AS a wonk on history and foreign policy especially on conflicts around the world….my granddaughter came to me and ask if there were any WW2 POWs in the US….if not where were they held.
She had watched the Hitler Channel with her father and saw all the German troops that had surrendered at Tunisia in 1943….her brain wanted to know where all these people were held since the war was still raging around Europe and other locations.
I told her that many were sent to the US and that there were even some held here in Mississippi…..okay she wanted to know where….so I did what I always do…I dropped some history on her….
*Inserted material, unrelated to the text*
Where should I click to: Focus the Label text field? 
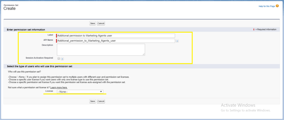tap(116, 35)
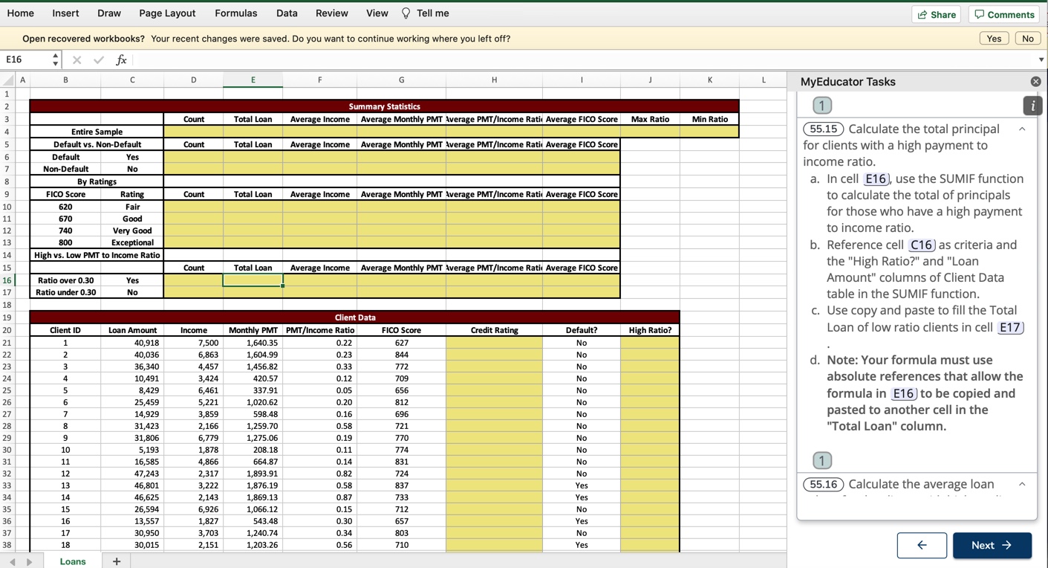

Just about 60 miles up Highway 49 is Camp Shelby, today it is a training site for the Reserves and the Seabees but during WW2 it was a POW camp…..it held prisoners from the Africa Corps…….
World War II was truly a world war. All of the major countries and a large number of small nations were drawn into the fight. Even countries that tried to remain neutral found themselves in the conflict either by conquest or by being in the path of the campaigns of the major powers. For example, in 1940, more than a year before the United States entered the war, the major powers — Britain, Italy, and Germany — fought important battles in Egypt, Tunisia, and Libya in North Africa.
Not until November 1942, almost a year after the Japanese attack on Pearl Harbor, did American forces enter the fight in North Africa. U.S. forces made amphibious landings at the North African cities of Casablanca, Oran, and Algiers. German and Italian forces in Libya were then caught in a vise — Americans advanced from the west along the North African coast to Tunisia while British troops advanced from the east out of Egypt. The Germans and Italians had to defend on two fronts — the British front on the east and the American front on the west. (See the maps on the left.)
http://www.mshistorynow.mdah.ms.gov/articles/233/german-prisoners-of-war-in-mississippi-1943-1946
After we talked about this situation I got to thinking…where else in the US were German POWs held?
So I went into full research mode and came up with a simple answer….
Internment camps themselves were a new concept for the U.S. government. Sure, there had been forcible relocations of Native Americans for centuries prior to World War II, but none of those horrific crimes involved strategically removing American citizens and their families from one area of the country to another until a war ended (when the removed citizens would then – in theory – be allowed to return home). The Roosevelt administration eventually created three types of camps for prisoners: temporary camps, internment camps, and detention centers. The detention centers, run by the Department of Justice, housed the most suspicious prisoners, and it is the detention centers that deserve the most focus. So, without further ado, here are the ten harshest WWII prison camps in the U.S.:
https://www.realclearhistory.com/articles/2018/07/20/ten_world_war_ii_prison_camps_in_america.html
The old professor hopes that this answered any question that my reader has about this subject……
I love it when my granddaughter visits!